Música, apesar de tudo

Paul McCartney: banda de um homem só

Vamos começando 2021 com uma ponta de esperança: a vacina que já se enxerga no horizonte. O ano que passou foi terrível em todos aspectos, após sermos atingidos por uma pandemia que parece ter saído de um filme ruim de terror e que está cobrando um preço altíssimo em vidas. Ao longo de 2020, tentei trazer nesta coluna uma série de dicas de grandes discos, dos mais variados estilos, para proporcionar algum conforto para a alma e o coração.

As atividades ligadas à cultura e ao entretenimento foram severamente afetadas pelo isolamento social e a consequente proibição de shows e abertura de teatros e cinemas. Ainda assim, alguns artistas conseguiram produzir em alto nível e, além de shows via internet – as lives –, alguns bons álbuns foram gestados e lançados em 2020. E para começar bem o ano, nada como um disco excepcional do grande Paul McCartney, que, nos últimos dias do ano, botou no ar o excelente “McCartney III”.

Sempre há uma expectativa quando um dos maiores compositores da música popular coloca um disco novo na praça. Os últimos trabalhos de Paul, entretanto, não haviam me impressionado de modo que não sabia exatamente o que esperar. A pandemia e o isolamento fizeram com que Paul gravasse e produzisse um disco literalmente sozinho, tocando todos os instrumentos. A fórmula não é nova. Ao romper com os Beatles em 1970, Paul lançou o seu primeiro disco solo, “McCartney”, gravado desse modo. É um disco excelente, diga-se de passagem, e que vale a pena ser ouvido. E repetiu em 1980, com “McCartney II”. Agora ele faz o seu terceiro álbum, no qual mostra por que é um dos grandes mestres da canção de nossos tempos, além de desfilar seus dotes como multi-instrumentista. O resultado foi surpreendente até para os fãs com maior intimidade com a obra fabulosa do Beatle. 

“McCartney III” é um disco onde o artista se ateve unicamente em mostrar a força das suas melodias e letras, sem se preocupar com produções rebuscadas ou com algum apelo comercial. A voz de Paul sente o peso dos seus 78 anos, mas ele foi completamente honesto em relação a isso, sem se preocupar em soar diferente ou tentar dar algum retoque. Como seria de se esperar de um disco totalmente solo, as bases são simples, mas nem por isso falta qualidade.

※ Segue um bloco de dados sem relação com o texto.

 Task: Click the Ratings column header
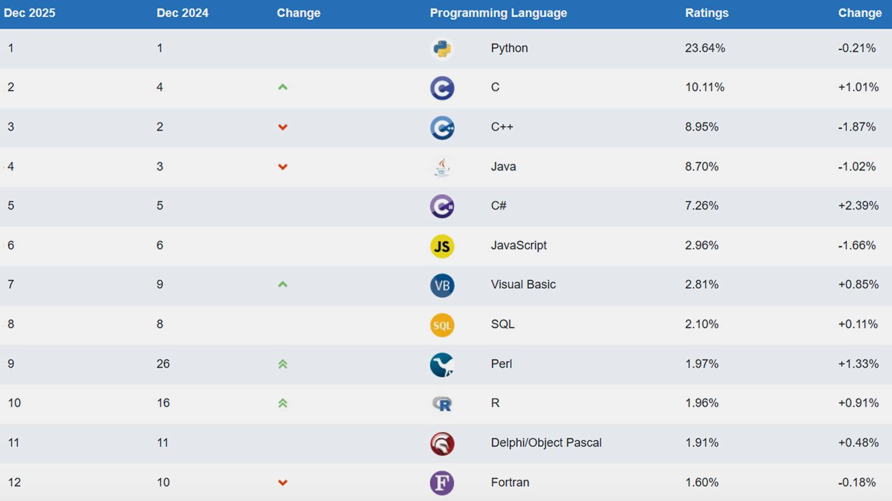[x=707, y=13]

Paul domina diversos instrumentos e, desde quando gravou, junto com John Lennon, a maioria dos instrumentos da clássica “The Balladof John and Yoko”, ele sempre mostrou a sua intimidade com aqueles instrumentos que fazem a base de um bom rock: bateria, baixo, piano e guitarras. Tal como em seu álbum de estreia solo, Paul faz questão de mostrar que realmente sabe tocar, arriscando-se até em faixas instrumentais.

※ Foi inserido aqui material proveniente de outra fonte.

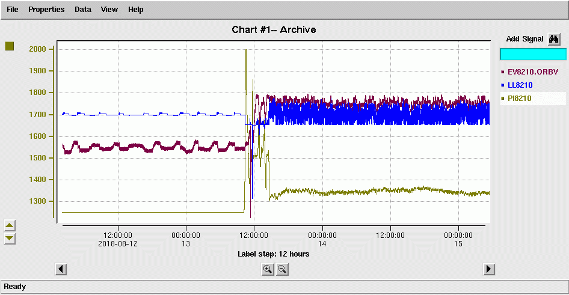The width and height of the screenshot is (569, 295).
Task: Open the File menu
Action: pos(13,10)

Com uma combinação de canções fortes, bases sólidas, produção enxuta e despojada – que deixa passar até o que poderia ser chamado de pequenos erros de corte e edição – e toda a sinceridade na interpretação de Paul, que, como disse, mostrou sem maquiagens na voz quem ele é, o disco foi sucesso instantâneo. Curiosamente, um disco que passa longe de buscar fórmulas de sucesso, estreou de cara no topo das paradas britânicas e em segundo lugar nos Estados Unidos. Mais do que o sucesso comercial, Paul nos brinda com mais um trabalho de alto nível e em um momento particularmente delicado. Que a boa vibração das canções do disco traga uma boa energia de que tanto precisamos para encarar um ano que não há de ser fácil.

O trabalho de Paul não foi o único disco novo lançado em meio à pandemia, de modo que ainda temos bastante assunto para as próximas colunas ao longo do ano. Comecem o ano conferindo essa pérola que um dos maiores compositores de todos os tempos nos trouxe.

Em tempos difíceis é que artistas como Paul McCartney se fazem necessários para nos trazer leveza e beleza. Falando em tempos difíceis, cuidem-se, pois ainda estamos longe de sair desse pesadelo e toda atenção ainda é necessária. E que 2021 traga tempos melhores para todos.